TRY IT → In the entries below, find the line with "How do I perform: Open" and the line with "Task: Click the 达吾列提- name text"; reproduce those two lines and all lines between them exactly, without pictures.

[Source records]

______________________________

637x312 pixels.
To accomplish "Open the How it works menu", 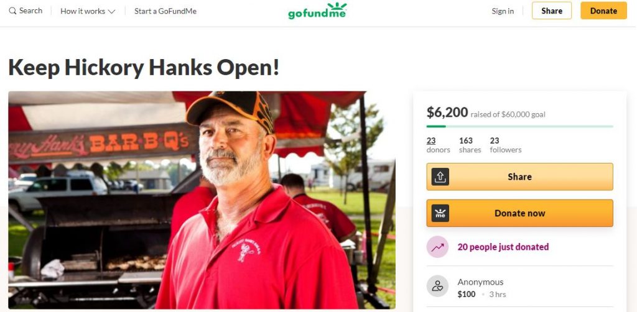I will tap(88, 11).
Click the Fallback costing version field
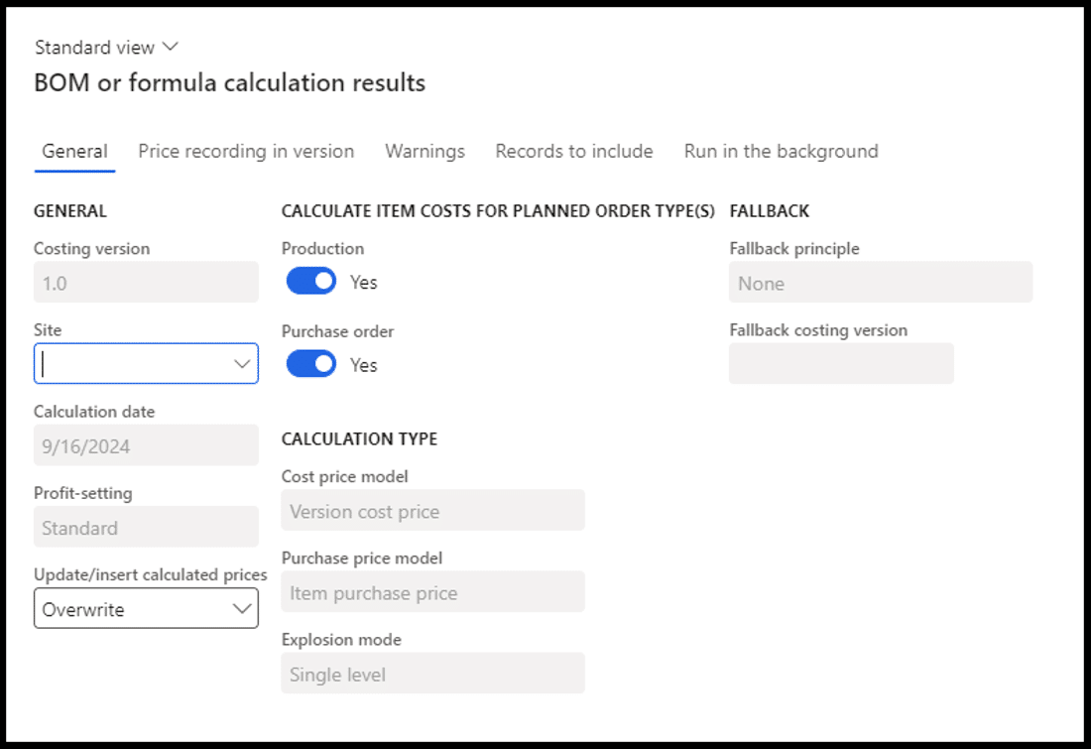The image size is (1091, 749). (841, 364)
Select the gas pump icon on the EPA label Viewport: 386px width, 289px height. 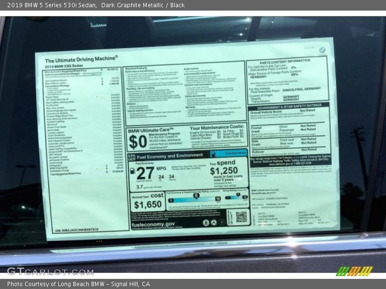[133, 171]
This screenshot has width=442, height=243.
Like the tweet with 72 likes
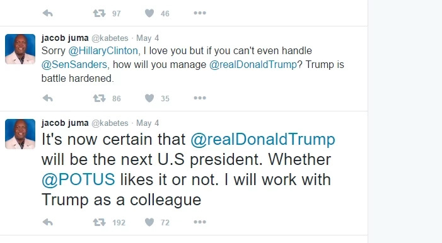click(x=149, y=222)
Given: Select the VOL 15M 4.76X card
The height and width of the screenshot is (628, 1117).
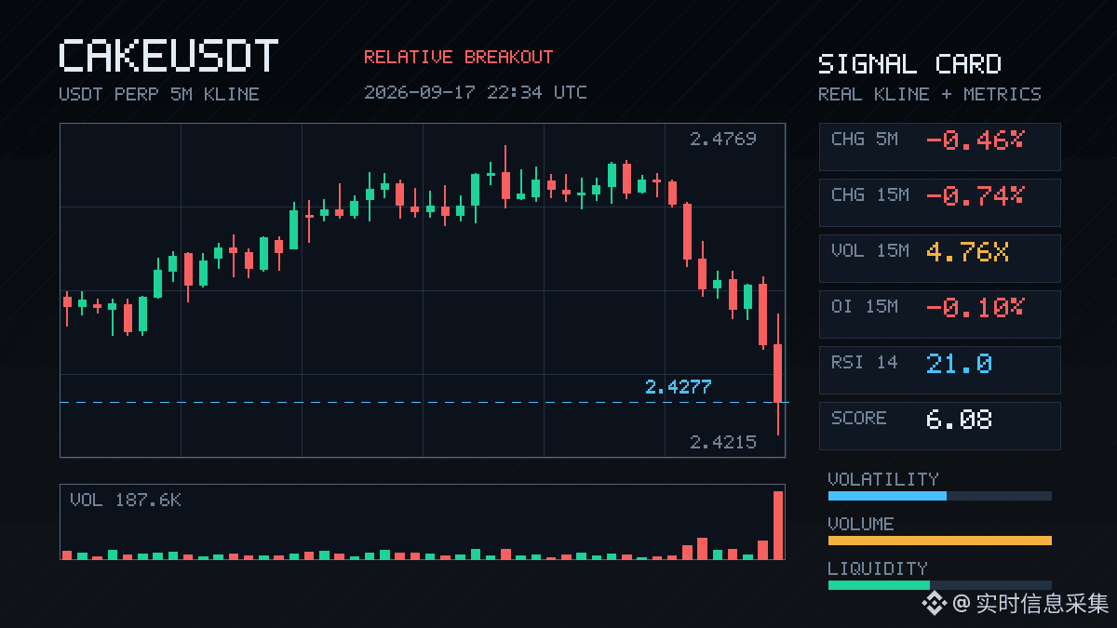Looking at the screenshot, I should tap(939, 259).
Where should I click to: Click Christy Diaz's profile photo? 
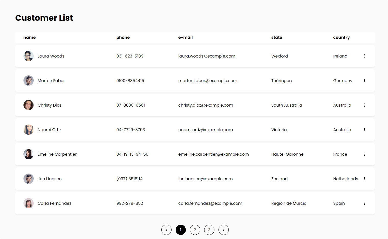coord(28,105)
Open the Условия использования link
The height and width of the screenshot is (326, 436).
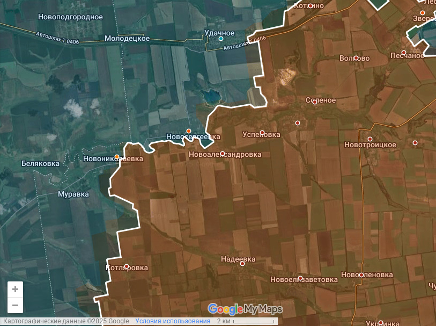click(173, 321)
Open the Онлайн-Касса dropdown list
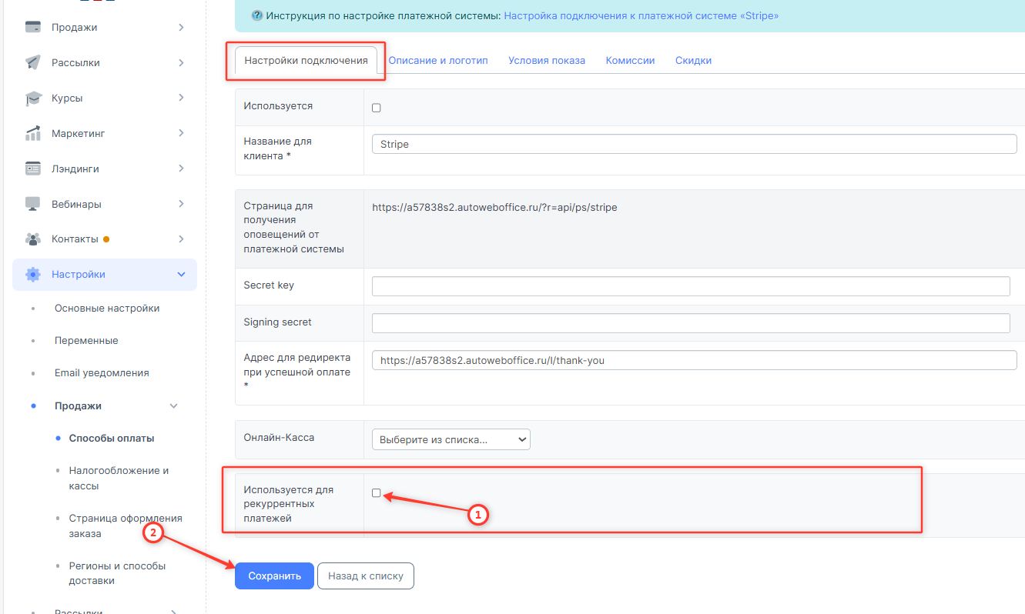Screen dimensions: 1025x614 tap(451, 440)
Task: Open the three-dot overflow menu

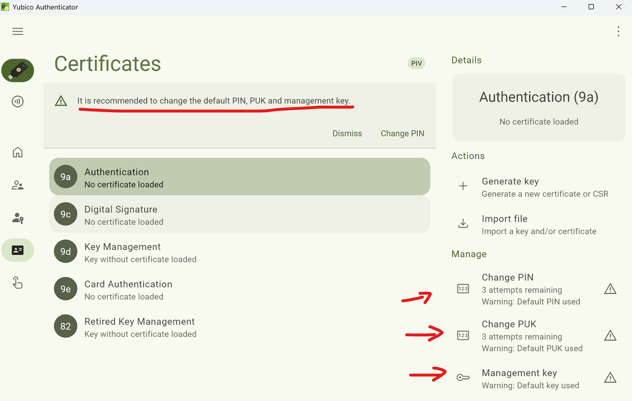Action: 619,31
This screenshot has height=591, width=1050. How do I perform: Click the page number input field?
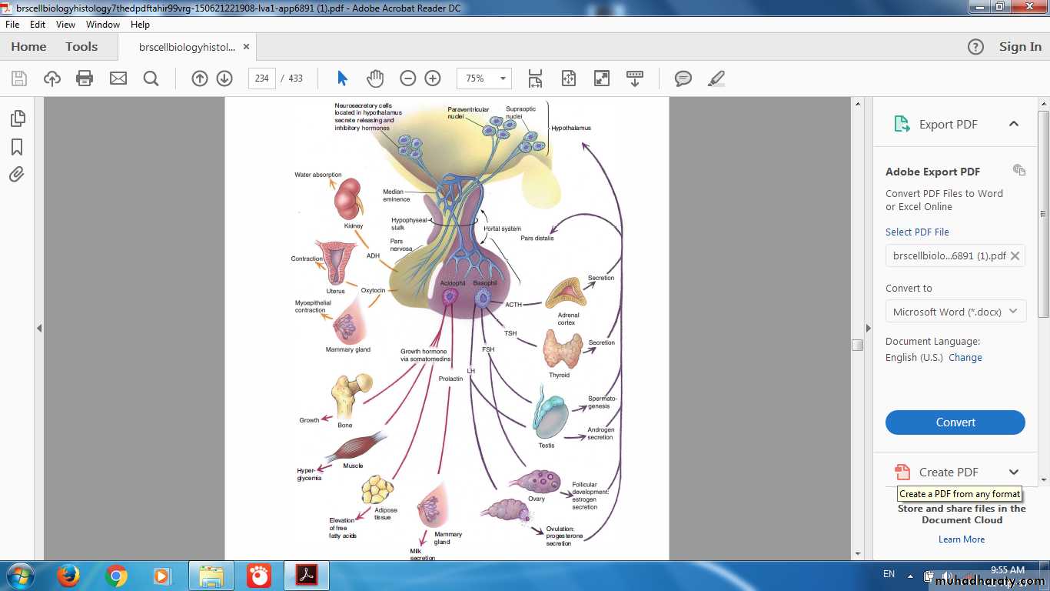262,78
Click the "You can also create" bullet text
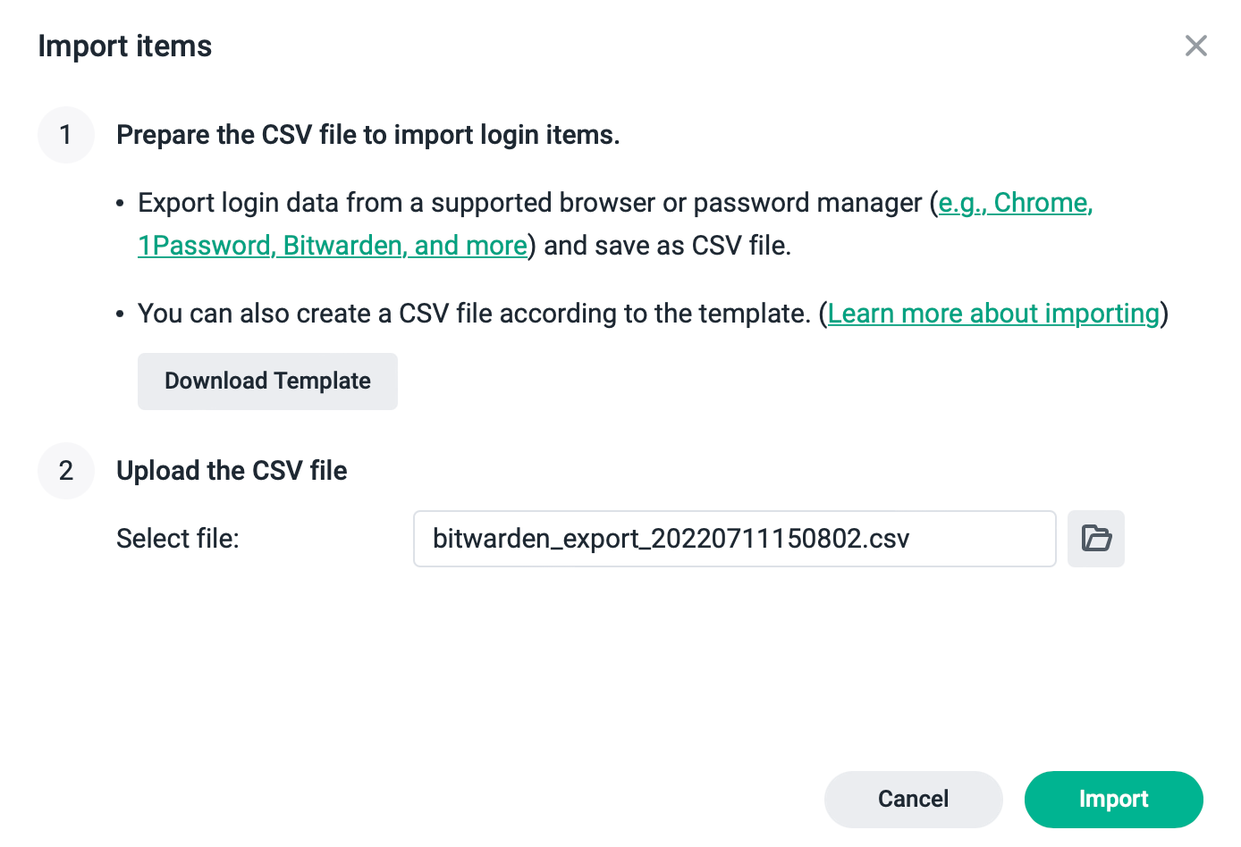Viewport: 1241px width, 847px height. point(474,314)
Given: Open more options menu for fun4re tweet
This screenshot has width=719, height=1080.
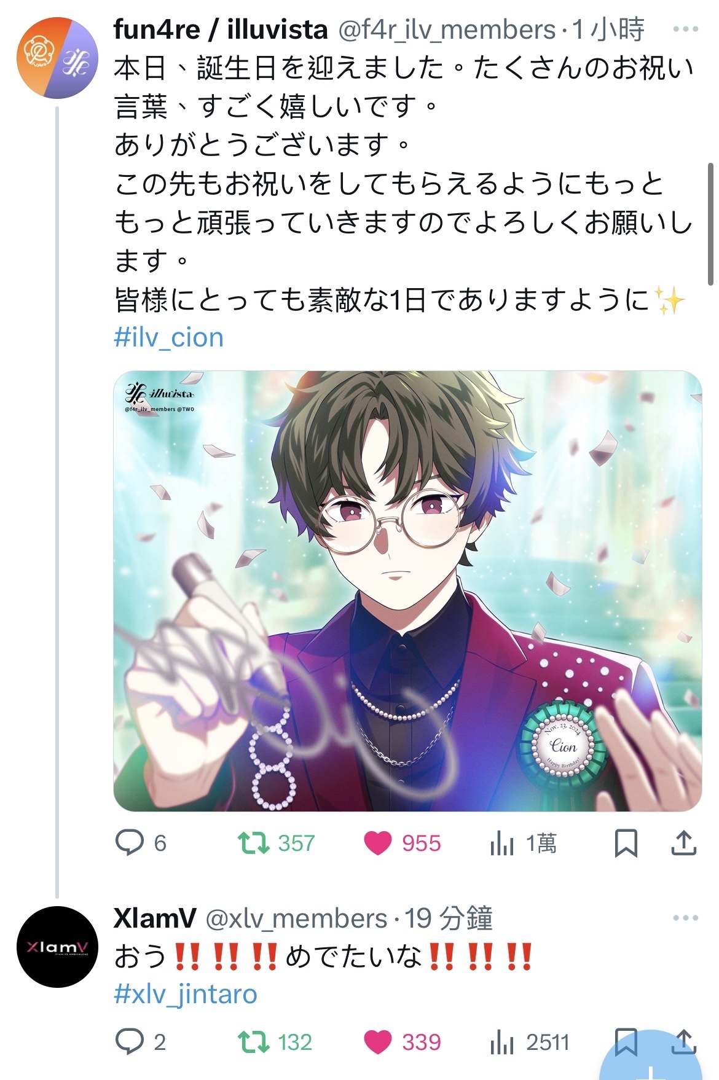Looking at the screenshot, I should (685, 29).
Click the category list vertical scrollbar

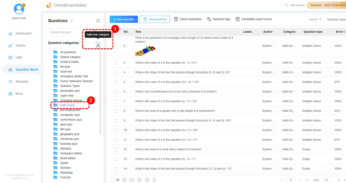100,93
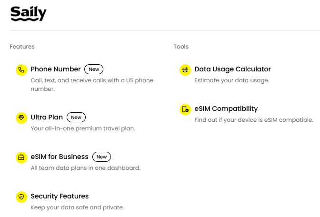
Task: Click the 'All team data plans' description
Action: (x=86, y=168)
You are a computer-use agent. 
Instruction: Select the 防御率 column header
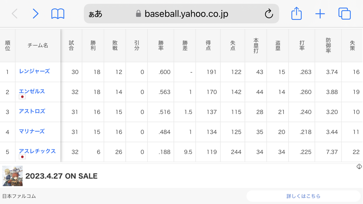click(328, 46)
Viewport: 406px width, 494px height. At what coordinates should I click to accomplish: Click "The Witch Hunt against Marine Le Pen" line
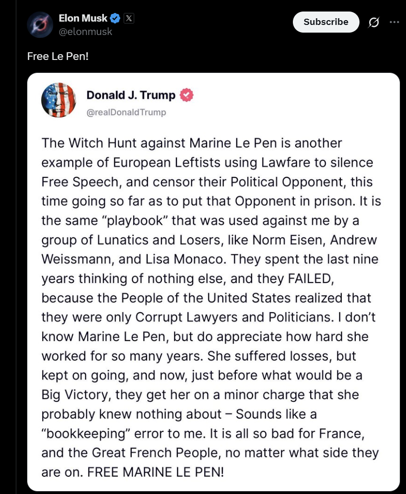coord(160,143)
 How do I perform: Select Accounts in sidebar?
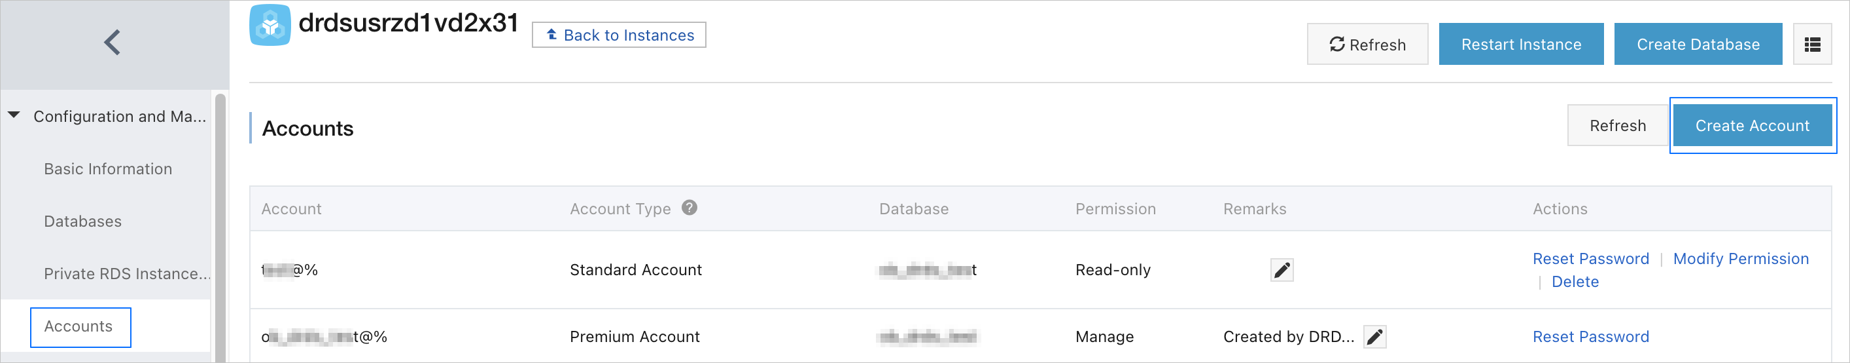coord(79,326)
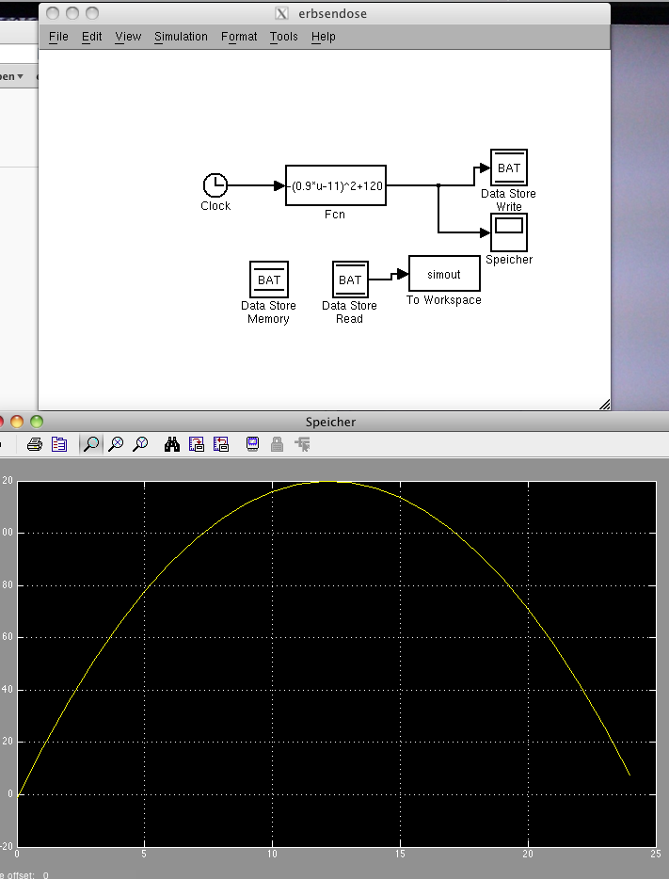
Task: Click Restore saved axes settings icon
Action: point(221,444)
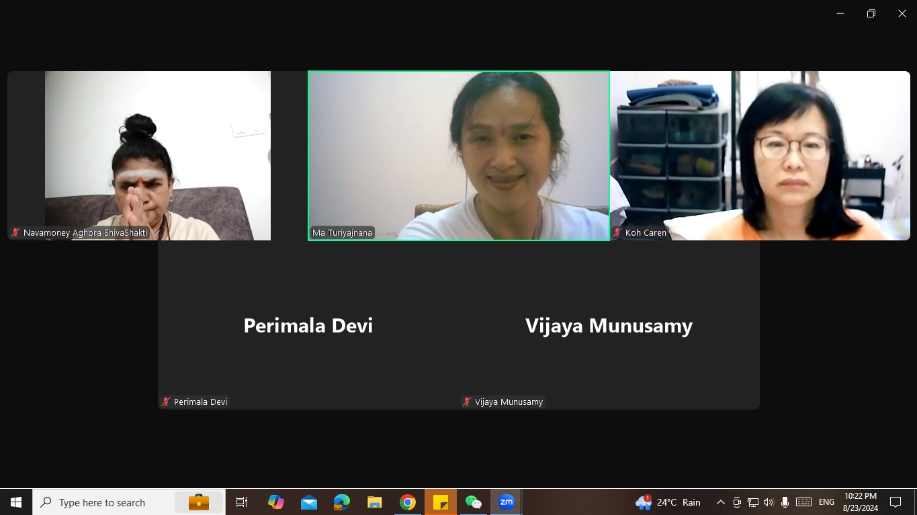Open the Zoom app in the taskbar
The image size is (917, 515).
pos(506,502)
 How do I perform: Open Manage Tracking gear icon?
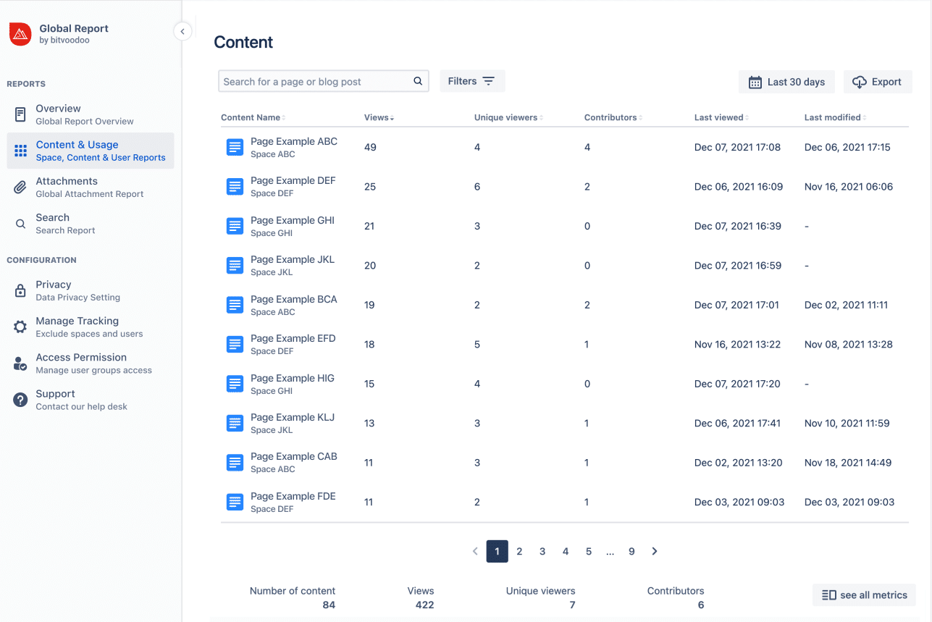(x=20, y=326)
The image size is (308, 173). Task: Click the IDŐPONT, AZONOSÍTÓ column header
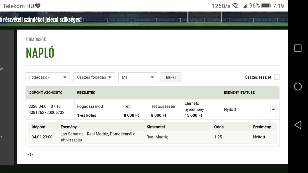[45, 93]
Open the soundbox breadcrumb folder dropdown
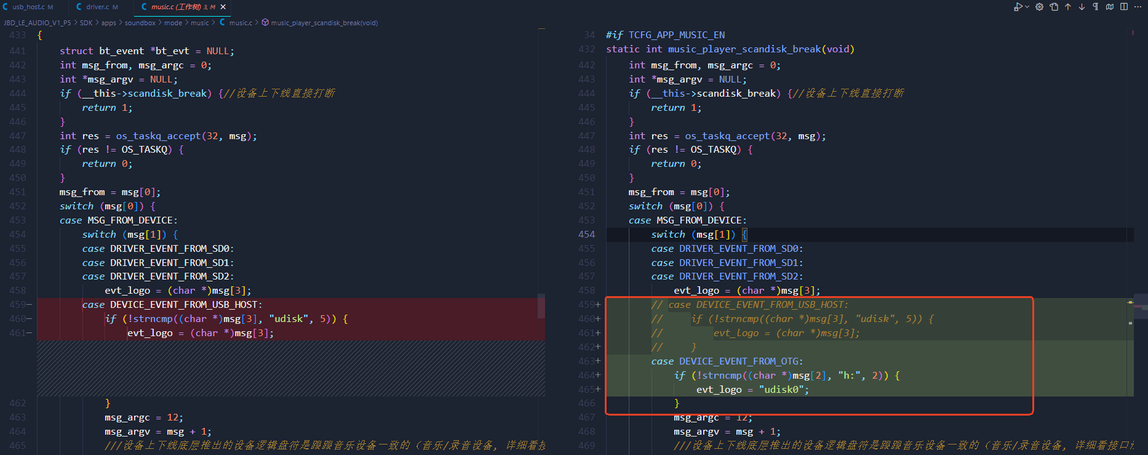1148x455 pixels. click(x=140, y=23)
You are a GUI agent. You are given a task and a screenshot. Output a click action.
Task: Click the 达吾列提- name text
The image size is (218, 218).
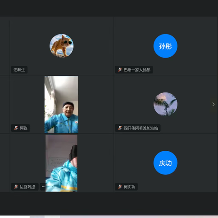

______________________________

WRITTEN ANSWER →
 How do I perform: Open Manage Tracking gear icon?
(x=20, y=326)
The image size is (308, 173). Task: Click the IDŐPONT, AZONOSÍTÓ column header
[45, 93]
Open the soundbox breadcrumb folder dropdown
1148x455 pixels. click(x=140, y=23)
You are a GUI agent. You are given a task and a screenshot. Output a click action.
Task: Click the 达吾列提- name text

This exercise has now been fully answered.